§ **How to complete this task**:
Go through the listing and write out all of it exactly.

§ **Records shown**:
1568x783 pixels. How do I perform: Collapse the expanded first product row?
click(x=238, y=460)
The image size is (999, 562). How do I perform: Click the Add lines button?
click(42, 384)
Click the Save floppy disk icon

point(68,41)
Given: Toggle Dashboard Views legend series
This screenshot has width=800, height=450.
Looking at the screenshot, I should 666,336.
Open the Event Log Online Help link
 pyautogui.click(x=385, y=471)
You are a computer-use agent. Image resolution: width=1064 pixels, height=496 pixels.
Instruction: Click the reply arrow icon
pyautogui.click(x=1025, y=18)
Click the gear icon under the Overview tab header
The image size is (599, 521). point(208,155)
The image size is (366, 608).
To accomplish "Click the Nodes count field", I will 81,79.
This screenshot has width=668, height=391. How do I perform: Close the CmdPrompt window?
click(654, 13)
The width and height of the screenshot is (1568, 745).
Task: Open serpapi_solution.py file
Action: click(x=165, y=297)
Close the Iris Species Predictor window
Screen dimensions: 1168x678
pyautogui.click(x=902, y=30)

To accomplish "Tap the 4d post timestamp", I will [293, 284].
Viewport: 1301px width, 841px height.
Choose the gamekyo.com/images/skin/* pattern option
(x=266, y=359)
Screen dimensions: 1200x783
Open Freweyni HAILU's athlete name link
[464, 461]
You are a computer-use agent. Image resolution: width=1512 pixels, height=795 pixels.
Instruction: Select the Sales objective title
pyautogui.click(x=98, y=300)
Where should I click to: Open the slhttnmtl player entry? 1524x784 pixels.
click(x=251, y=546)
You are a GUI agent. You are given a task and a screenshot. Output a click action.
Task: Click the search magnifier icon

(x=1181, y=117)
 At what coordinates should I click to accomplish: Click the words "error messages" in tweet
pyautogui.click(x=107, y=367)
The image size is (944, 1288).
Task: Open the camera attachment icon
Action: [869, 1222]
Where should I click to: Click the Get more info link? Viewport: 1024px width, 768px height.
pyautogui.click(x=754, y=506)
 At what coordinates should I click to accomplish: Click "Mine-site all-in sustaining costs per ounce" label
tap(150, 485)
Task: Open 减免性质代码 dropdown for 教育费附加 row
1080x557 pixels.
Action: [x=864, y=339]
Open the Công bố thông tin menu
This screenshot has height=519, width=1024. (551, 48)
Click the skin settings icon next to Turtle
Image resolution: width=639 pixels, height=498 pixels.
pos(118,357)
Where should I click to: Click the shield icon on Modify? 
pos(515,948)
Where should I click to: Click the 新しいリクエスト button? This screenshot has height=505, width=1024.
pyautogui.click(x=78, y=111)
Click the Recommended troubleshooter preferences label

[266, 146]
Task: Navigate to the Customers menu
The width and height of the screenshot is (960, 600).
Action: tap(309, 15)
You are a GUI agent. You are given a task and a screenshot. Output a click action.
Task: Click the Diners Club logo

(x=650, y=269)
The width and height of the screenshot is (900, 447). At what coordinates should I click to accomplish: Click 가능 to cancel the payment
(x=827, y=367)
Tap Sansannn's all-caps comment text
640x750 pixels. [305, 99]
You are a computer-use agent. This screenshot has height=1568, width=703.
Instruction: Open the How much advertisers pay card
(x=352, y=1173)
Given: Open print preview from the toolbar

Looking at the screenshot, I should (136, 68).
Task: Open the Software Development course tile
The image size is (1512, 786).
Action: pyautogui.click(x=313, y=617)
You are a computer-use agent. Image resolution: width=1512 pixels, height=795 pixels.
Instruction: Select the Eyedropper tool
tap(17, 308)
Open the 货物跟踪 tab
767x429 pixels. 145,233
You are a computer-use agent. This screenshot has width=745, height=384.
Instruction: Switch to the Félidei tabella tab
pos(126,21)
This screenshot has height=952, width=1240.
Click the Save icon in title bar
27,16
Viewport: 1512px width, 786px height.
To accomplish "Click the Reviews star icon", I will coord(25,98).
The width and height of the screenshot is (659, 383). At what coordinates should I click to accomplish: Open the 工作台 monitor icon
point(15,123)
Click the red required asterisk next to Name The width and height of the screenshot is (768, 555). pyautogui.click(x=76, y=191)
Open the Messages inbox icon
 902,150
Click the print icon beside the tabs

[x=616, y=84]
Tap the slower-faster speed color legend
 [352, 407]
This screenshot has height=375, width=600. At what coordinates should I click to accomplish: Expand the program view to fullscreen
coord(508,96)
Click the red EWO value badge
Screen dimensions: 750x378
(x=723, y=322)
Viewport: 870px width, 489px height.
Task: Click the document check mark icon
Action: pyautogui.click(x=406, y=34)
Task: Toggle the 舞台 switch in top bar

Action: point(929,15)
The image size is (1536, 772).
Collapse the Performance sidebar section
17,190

§ **Exercise response**:
1568x783 pixels. How do I perform: Collapse the expanded first product row?
click(x=238, y=460)
The image size is (999, 562). How do I perform: Click the Add lines button?
click(42, 384)
Click the Save floppy disk icon

point(68,41)
Given: Toggle Dashboard Views legend series
This screenshot has width=800, height=450.
Looking at the screenshot, I should 666,336.
Open the Event Log Online Help link
 pyautogui.click(x=385, y=471)
You are a computer-use agent. Image resolution: width=1064 pixels, height=496 pixels.
Instruction: Click the reply arrow icon
pyautogui.click(x=1025, y=18)
Click the gear icon under the Overview tab header
The image size is (599, 521). point(208,155)
The image size is (366, 608).
To accomplish "Click the Nodes count field", I will 81,79.
This screenshot has width=668, height=391. How do I perform: Close the CmdPrompt window?
click(654, 13)
The width and height of the screenshot is (1568, 745).
Task: Open serpapi_solution.py file
Action: click(x=165, y=297)
Close the Iris Species Predictor window
Screen dimensions: 1168x678
pyautogui.click(x=902, y=30)

To accomplish "Tap the 4d post timestamp", I will [293, 284].
Viewport: 1301px width, 841px height.
Choose the gamekyo.com/images/skin/* pattern option
(x=266, y=359)
Screen dimensions: 1200x783
Open Freweyni HAILU's athlete name link
[464, 461]
You are a computer-use agent. Image resolution: width=1512 pixels, height=795 pixels.
Instruction: Select the Sales objective title
pyautogui.click(x=98, y=300)
Where should I click to: Open the slhttnmtl player entry? 1524x784 pixels.
click(x=251, y=546)
You are a GUI agent. You are given a task and a screenshot. Output a click action.
Task: Click the search magnifier icon

(x=1181, y=117)
 At what coordinates should I click to accomplish: Click the words "error messages" in tweet
pyautogui.click(x=107, y=367)
The image size is (944, 1288).
Task: Open the camera attachment icon
Action: [869, 1222]
Where should I click to: Click the Get more info link? Viewport: 1024px width, 768px height.
pyautogui.click(x=754, y=506)
 At what coordinates should I click to accomplish: Click "Mine-site all-in sustaining costs per ounce" label
tap(150, 485)
Task: Open 减免性质代码 dropdown for 教育费附加 row
1080x557 pixels.
Action: [x=864, y=339]
Open the Công bố thông tin menu
This screenshot has height=519, width=1024. (551, 48)
Click the skin settings icon next to Turtle
Image resolution: width=639 pixels, height=498 pixels.
pos(118,357)
Where should I click to: Click the shield icon on Modify? 
pos(515,948)
Where should I click to: Click the 新しいリクエスト button? This screenshot has height=505, width=1024.
pyautogui.click(x=78, y=111)
Click the Recommended troubleshooter preferences label

[266, 146]
Task: Navigate to the Customers menu
The width and height of the screenshot is (960, 600).
Action: tap(309, 15)
You are a GUI agent. You are given a task and a screenshot. Output a click action.
Task: Click the Diners Club logo

(x=650, y=269)
The width and height of the screenshot is (900, 447). At what coordinates should I click to accomplish: Click 가능 to cancel the payment
(x=827, y=367)
Tap Sansannn's all-caps comment text
640x750 pixels. [305, 99]
You are a computer-use agent. This screenshot has height=1568, width=703.
Instruction: Open the How much advertisers pay card
(x=352, y=1173)
Given: Open print preview from the toolbar

Looking at the screenshot, I should (136, 68).
Task: Open the Software Development course tile
The image size is (1512, 786).
Action: pyautogui.click(x=313, y=617)
You are a computer-use agent. Image resolution: width=1512 pixels, height=795 pixels.
Instruction: Select the Eyedropper tool
tap(17, 308)
Open the 货物跟踪 tab
767x429 pixels. 145,233
You are a computer-use agent. This screenshot has width=745, height=384.
Instruction: Switch to the Félidei tabella tab
pos(126,21)
This screenshot has height=952, width=1240.
Click the Save icon in title bar
27,16
Viewport: 1512px width, 786px height.
To accomplish "Click the Reviews star icon", I will coord(25,98).
The width and height of the screenshot is (659, 383). At what coordinates should I click to accomplish: Open the 工作台 monitor icon
point(15,123)
Click the red required asterisk next to Name The width and height of the screenshot is (768, 555). pyautogui.click(x=76, y=191)
Open the Messages inbox icon
 902,150
Click the print icon beside the tabs

[x=616, y=84]
Tap the slower-faster speed color legend
 [352, 407]
This screenshot has height=375, width=600. At what coordinates should I click to accomplish: Expand the program view to fullscreen
coord(508,96)
Click the red EWO value badge
Screen dimensions: 750x378
(x=723, y=322)
Viewport: 870px width, 489px height.
Task: Click the document check mark icon
Action: pyautogui.click(x=406, y=34)
Task: Toggle the 舞台 switch in top bar

Action: point(929,15)
The image size is (1536, 772).
Collapse the Performance sidebar section
17,190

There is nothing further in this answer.